> **PROBLEM DETAILS**
The output should match the data below line for line.
----------------------------------------
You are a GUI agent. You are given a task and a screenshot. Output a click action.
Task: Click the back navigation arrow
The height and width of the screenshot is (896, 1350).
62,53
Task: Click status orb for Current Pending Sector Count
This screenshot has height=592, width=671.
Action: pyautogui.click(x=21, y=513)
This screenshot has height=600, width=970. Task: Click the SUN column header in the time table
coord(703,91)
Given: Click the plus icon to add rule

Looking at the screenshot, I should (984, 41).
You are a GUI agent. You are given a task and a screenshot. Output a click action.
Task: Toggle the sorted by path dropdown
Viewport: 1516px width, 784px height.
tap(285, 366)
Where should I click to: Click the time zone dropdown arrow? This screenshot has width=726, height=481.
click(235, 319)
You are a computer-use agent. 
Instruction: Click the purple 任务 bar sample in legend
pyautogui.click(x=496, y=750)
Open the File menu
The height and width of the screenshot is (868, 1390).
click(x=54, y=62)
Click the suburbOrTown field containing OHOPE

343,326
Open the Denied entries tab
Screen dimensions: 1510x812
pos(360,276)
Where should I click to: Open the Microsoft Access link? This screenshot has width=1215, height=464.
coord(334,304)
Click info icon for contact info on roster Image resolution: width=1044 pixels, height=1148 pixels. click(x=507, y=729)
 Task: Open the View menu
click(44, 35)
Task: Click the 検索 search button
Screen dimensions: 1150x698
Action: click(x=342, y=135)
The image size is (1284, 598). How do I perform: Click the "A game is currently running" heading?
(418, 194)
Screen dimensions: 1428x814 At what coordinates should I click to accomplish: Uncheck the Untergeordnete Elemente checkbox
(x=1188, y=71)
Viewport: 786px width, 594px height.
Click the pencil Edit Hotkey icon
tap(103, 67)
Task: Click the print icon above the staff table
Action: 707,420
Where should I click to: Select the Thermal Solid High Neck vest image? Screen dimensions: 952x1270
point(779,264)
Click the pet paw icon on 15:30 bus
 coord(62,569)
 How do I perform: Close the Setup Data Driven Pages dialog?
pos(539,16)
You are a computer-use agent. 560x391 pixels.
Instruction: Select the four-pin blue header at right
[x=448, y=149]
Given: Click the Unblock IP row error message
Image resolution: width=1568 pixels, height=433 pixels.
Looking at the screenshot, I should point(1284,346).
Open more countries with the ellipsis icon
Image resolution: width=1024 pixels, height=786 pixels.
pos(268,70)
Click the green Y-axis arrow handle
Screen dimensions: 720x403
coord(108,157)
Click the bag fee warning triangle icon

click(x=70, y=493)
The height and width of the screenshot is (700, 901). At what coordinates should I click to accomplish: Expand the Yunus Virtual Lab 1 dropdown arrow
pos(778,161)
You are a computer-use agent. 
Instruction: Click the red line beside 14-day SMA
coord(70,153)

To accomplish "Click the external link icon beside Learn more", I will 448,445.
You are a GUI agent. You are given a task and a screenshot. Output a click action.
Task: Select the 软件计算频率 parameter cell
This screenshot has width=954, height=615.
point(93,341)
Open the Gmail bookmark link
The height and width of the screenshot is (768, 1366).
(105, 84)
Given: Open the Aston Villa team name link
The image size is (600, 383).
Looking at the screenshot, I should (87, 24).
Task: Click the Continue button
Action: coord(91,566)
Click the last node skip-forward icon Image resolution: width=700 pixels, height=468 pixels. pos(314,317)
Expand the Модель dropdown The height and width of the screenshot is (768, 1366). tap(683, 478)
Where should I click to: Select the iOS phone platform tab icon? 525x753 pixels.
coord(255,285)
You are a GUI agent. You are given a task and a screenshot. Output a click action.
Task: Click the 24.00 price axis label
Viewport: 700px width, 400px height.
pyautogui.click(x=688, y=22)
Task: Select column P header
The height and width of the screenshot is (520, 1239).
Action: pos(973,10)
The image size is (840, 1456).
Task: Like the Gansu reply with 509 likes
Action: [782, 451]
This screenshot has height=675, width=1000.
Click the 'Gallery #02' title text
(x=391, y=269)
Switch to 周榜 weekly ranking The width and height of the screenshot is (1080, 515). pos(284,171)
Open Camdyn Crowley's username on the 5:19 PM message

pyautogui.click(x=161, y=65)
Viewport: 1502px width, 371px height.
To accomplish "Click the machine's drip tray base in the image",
----------------------------------------
> **RESPONSE BOX**
You are a GUI agent. You are given a task and a screenshot. Output a click action.
Task: Click the back navigation arrow
The height and width of the screenshot is (896, 1350).
62,53
Task: Click status orb for Current Pending Sector Count
This screenshot has height=592, width=671.
Action: pyautogui.click(x=21, y=513)
This screenshot has height=600, width=970. Task: Click the SUN column header in the time table
coord(703,91)
Given: Click the plus icon to add rule

Looking at the screenshot, I should (984, 41).
You are a GUI agent. You are given a task and a screenshot. Output a click action.
Task: Toggle the sorted by path dropdown
Viewport: 1516px width, 784px height.
tap(285, 366)
Where should I click to: Click the time zone dropdown arrow? This screenshot has width=726, height=481.
click(235, 319)
You are a computer-use agent. 
Instruction: Click the purple 任务 bar sample in legend
pyautogui.click(x=496, y=750)
Open the File menu
The height and width of the screenshot is (868, 1390).
click(x=54, y=62)
Click the suburbOrTown field containing OHOPE

343,326
Open the Denied entries tab
Screen dimensions: 1510x812
pos(360,276)
Where should I click to: Open the Microsoft Access link? This screenshot has width=1215, height=464.
coord(334,304)
Click info icon for contact info on roster Image resolution: width=1044 pixels, height=1148 pixels. click(x=507, y=729)
 Task: Open the View menu
click(44, 35)
Task: Click the 検索 search button
Screen dimensions: 1150x698
Action: click(x=342, y=135)
The image size is (1284, 598). How do I perform: Click the "A game is currently running" heading?
(418, 194)
Screen dimensions: 1428x814 At what coordinates should I click to accomplish: Uncheck the Untergeordnete Elemente checkbox
(x=1188, y=71)
Viewport: 786px width, 594px height.
Click the pencil Edit Hotkey icon
tap(103, 67)
Task: Click the print icon above the staff table
Action: 707,420
Where should I click to: Select the Thermal Solid High Neck vest image? Screen dimensions: 952x1270
point(779,264)
Click the pet paw icon on 15:30 bus
 coord(62,569)
 How do I perform: Close the Setup Data Driven Pages dialog?
pos(539,16)
You are a computer-use agent. 560x391 pixels.
Instruction: Select the four-pin blue header at right
[x=448, y=149]
Given: Click the Unblock IP row error message
Image resolution: width=1568 pixels, height=433 pixels.
Looking at the screenshot, I should point(1284,346).
Open more countries with the ellipsis icon
Image resolution: width=1024 pixels, height=786 pixels.
pos(268,70)
Click the green Y-axis arrow handle
Screen dimensions: 720x403
coord(108,157)
Click the bag fee warning triangle icon

click(x=70, y=493)
The height and width of the screenshot is (700, 901). At what coordinates should I click to accomplish: Expand the Yunus Virtual Lab 1 dropdown arrow
pos(778,161)
You are a computer-use agent. 
Instruction: Click the red line beside 14-day SMA
coord(70,153)

To accomplish "Click the external link icon beside Learn more", I will 448,445.
You are a GUI agent. You are given a task and a screenshot. Output a click action.
Task: Select the 软件计算频率 parameter cell
This screenshot has width=954, height=615.
point(93,341)
Open the Gmail bookmark link
The height and width of the screenshot is (768, 1366).
(105, 84)
Given: Open the Aston Villa team name link
The image size is (600, 383).
Looking at the screenshot, I should (87, 24).
Task: Click the Continue button
Action: coord(91,566)
Click the last node skip-forward icon Image resolution: width=700 pixels, height=468 pixels. pos(314,317)
Expand the Модель dropdown The height and width of the screenshot is (768, 1366). tap(683, 478)
Where should I click to: Select the iOS phone platform tab icon? 525x753 pixels.
coord(255,285)
You are a GUI agent. You are given a task and a screenshot. Output a click action.
Task: Click the 24.00 price axis label
Viewport: 700px width, 400px height.
pyautogui.click(x=688, y=22)
Task: Select column P header
The height and width of the screenshot is (520, 1239).
Action: pos(973,10)
The image size is (840, 1456).
Task: Like the Gansu reply with 509 likes
Action: [782, 451]
This screenshot has height=675, width=1000.
Click the 'Gallery #02' title text
(x=391, y=269)
Switch to 周榜 weekly ranking The width and height of the screenshot is (1080, 515). pos(284,171)
Open Camdyn Crowley's username on the 5:19 PM message

pyautogui.click(x=161, y=65)
Viewport: 1502px width, 371px height.
To accomplish "Click the machine's drip tray base in the image",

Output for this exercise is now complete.